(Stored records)
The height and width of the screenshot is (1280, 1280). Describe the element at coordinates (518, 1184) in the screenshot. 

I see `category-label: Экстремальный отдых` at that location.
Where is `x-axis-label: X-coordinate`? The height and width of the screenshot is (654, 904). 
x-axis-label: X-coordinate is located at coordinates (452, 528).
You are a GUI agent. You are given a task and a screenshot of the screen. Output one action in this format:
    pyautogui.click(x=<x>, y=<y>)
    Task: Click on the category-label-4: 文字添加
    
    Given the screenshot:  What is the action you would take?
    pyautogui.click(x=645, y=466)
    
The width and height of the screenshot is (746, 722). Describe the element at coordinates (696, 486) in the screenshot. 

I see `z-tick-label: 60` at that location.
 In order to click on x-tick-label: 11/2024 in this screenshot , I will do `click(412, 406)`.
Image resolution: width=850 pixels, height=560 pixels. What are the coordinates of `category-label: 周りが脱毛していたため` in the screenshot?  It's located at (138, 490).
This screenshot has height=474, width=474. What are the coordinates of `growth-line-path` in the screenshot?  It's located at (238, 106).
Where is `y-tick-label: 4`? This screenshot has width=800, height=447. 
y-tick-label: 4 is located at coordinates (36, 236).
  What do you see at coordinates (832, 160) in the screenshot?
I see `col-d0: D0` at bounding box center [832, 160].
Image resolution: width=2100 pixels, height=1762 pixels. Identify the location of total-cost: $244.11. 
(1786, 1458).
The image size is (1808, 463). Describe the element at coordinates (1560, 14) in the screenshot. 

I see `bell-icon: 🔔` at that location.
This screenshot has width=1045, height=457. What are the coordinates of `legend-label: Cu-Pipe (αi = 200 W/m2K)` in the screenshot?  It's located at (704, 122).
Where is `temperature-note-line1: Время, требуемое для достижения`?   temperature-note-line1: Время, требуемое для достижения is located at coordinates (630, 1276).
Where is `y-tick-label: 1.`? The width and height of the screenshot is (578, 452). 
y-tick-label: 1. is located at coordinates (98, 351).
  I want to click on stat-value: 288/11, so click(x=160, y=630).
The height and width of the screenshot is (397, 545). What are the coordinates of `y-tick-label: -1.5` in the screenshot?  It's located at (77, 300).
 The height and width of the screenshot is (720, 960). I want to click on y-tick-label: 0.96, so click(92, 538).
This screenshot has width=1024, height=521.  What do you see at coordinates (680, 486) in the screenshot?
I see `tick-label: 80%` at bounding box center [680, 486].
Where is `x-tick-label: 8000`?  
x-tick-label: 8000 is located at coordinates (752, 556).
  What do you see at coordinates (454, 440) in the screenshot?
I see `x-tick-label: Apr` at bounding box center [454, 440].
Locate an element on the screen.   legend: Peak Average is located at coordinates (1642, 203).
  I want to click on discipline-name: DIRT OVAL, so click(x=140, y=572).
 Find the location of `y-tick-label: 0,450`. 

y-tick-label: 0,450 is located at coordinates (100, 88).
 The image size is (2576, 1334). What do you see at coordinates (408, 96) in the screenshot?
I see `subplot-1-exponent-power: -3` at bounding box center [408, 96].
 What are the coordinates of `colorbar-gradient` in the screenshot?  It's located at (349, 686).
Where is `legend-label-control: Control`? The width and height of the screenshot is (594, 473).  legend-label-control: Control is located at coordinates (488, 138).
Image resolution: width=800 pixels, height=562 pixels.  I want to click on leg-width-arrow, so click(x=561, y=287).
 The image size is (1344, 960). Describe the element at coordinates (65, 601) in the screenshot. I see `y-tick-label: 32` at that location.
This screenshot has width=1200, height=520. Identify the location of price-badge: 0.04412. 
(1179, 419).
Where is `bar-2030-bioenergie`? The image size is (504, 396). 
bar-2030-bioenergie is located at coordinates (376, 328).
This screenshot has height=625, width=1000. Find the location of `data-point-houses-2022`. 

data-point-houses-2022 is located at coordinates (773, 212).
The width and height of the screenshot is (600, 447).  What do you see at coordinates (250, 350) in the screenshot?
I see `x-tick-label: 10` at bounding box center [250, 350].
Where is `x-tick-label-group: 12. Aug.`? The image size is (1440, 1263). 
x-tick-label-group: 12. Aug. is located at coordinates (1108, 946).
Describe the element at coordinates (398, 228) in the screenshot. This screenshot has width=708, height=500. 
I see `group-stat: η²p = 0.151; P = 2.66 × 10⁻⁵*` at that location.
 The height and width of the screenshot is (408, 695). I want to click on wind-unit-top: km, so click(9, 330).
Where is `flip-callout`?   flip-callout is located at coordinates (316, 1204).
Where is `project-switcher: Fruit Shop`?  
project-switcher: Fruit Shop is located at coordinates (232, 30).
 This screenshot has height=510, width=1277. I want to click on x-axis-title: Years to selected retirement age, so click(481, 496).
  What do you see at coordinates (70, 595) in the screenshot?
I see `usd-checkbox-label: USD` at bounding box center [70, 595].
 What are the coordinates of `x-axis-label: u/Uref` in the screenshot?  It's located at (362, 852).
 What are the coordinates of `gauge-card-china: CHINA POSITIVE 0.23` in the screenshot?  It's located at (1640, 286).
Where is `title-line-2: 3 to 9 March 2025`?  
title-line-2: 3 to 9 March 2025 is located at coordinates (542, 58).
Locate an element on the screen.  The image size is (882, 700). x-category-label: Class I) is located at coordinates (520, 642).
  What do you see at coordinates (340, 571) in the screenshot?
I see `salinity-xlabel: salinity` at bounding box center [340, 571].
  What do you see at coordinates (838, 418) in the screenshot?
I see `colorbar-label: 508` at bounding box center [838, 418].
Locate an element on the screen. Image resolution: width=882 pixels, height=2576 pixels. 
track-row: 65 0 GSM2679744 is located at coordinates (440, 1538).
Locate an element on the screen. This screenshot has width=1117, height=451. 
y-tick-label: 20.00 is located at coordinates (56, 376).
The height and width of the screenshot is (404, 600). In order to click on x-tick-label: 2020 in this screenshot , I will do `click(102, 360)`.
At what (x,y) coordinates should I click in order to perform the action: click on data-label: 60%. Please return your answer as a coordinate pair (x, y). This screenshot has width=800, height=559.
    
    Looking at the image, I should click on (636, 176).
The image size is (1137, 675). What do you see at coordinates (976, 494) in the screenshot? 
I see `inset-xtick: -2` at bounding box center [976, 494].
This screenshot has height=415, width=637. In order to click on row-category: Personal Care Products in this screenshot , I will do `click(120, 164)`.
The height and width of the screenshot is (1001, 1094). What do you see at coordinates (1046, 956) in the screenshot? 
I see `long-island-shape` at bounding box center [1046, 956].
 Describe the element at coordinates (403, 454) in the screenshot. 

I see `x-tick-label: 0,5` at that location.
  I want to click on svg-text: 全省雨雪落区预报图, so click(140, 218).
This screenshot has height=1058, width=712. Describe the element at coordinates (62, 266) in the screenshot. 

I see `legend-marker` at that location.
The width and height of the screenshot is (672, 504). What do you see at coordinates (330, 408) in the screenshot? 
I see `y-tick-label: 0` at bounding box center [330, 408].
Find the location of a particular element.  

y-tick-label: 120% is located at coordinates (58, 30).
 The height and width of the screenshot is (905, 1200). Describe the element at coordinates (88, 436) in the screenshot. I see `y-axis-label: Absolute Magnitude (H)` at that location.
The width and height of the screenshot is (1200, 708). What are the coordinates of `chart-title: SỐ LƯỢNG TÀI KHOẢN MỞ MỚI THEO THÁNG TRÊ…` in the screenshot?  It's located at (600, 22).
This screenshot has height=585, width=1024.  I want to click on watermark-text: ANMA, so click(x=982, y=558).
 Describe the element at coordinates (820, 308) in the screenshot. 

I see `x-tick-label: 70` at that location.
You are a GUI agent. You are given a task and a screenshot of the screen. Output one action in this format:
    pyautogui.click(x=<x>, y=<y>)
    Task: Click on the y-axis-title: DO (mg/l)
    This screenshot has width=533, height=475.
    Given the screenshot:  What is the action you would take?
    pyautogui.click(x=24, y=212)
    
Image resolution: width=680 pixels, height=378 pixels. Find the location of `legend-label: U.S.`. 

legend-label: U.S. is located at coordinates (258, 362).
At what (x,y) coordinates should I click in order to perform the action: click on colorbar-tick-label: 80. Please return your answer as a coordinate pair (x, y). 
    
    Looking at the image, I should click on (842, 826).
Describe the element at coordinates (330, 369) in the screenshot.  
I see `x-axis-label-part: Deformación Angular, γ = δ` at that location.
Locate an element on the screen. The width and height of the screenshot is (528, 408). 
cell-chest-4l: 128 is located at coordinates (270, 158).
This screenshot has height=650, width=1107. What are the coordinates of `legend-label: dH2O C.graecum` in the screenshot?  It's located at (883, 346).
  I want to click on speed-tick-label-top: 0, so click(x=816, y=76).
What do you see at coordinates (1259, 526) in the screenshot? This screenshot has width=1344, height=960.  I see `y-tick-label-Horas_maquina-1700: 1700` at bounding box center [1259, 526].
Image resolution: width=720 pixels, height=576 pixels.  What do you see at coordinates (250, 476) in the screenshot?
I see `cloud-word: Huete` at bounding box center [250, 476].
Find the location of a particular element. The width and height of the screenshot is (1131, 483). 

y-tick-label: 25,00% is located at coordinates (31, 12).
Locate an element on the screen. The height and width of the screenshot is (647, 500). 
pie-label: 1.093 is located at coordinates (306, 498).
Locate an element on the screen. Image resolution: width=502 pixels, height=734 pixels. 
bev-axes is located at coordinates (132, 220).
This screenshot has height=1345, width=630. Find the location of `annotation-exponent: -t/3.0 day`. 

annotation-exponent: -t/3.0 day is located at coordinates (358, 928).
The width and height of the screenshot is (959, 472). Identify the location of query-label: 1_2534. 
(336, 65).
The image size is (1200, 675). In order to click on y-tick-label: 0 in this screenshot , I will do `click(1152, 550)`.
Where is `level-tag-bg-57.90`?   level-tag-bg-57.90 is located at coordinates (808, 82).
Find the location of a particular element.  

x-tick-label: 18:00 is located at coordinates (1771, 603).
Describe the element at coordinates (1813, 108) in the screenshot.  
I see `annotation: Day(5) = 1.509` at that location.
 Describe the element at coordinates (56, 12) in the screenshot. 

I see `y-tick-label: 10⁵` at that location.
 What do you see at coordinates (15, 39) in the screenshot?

What is needed
Can you render the items as a JSON list of strings, one string per line and blank lines omitted, starting at the first line and ending at the line that contains "I want to click on stat-value: 288/11, so"?

Response below
[
  "The height and width of the screenshot is (1280, 1280). Describe the element at coordinates (518, 1184) in the screenshot. ",
  "I see `category-label: Экстремальный отдых` at that location.",
  "Where is `x-axis-label: X-coordinate`? The height and width of the screenshot is (654, 904). ",
  "x-axis-label: X-coordinate is located at coordinates (452, 528).",
  "You are a GUI agent. You are given a task and a screenshot of the screen. Output one action in this format:",
  "    pyautogui.click(x=<x>, y=<y>)",
  "    Task: Click on the category-label-4: 文字添加",
  "    Given the screenshot:  What is the action you would take?",
  "    pyautogui.click(x=645, y=466)",
  "The width and height of the screenshot is (746, 722). Describe the element at coordinates (696, 486) in the screenshot. ",
  "I see `z-tick-label: 60` at that location.",
  " In order to click on x-tick-label: 11/2024 in this screenshot , I will do `click(412, 406)`.",
  "Image resolution: width=850 pixels, height=560 pixels. What are the coordinates of `category-label: 周りが脱毛していたため` in the screenshot?  It's located at (138, 490).",
  "This screenshot has height=474, width=474. What are the coordinates of `growth-line-path` in the screenshot?  It's located at (238, 106).",
  "Where is `y-tick-label: 4`? This screenshot has width=800, height=447. ",
  "y-tick-label: 4 is located at coordinates (36, 236).",
  "  What do you see at coordinates (832, 160) in the screenshot?",
  "I see `col-d0: D0` at bounding box center [832, 160].",
  "Image resolution: width=2100 pixels, height=1762 pixels. Identify the location of total-cost: $244.11. ",
  "(1786, 1458).",
  "The image size is (1808, 463). Describe the element at coordinates (1560, 14) in the screenshot. ",
  "I see `bell-icon: 🔔` at that location.",
  "This screenshot has width=1045, height=457. What are the coordinates of `legend-label: Cu-Pipe (αi = 200 W/m2K)` in the screenshot?  It's located at (704, 122).",
  "Where is `temperature-note-line1: Время, требуемое для достижения`?   temperature-note-line1: Время, требуемое для достижения is located at coordinates (630, 1276).",
  "Where is `y-tick-label: 1.`? The width and height of the screenshot is (578, 452). ",
  "y-tick-label: 1. is located at coordinates (98, 351).",
  "  I want to click on stat-value: 288/11, so click(x=160, y=630)."
]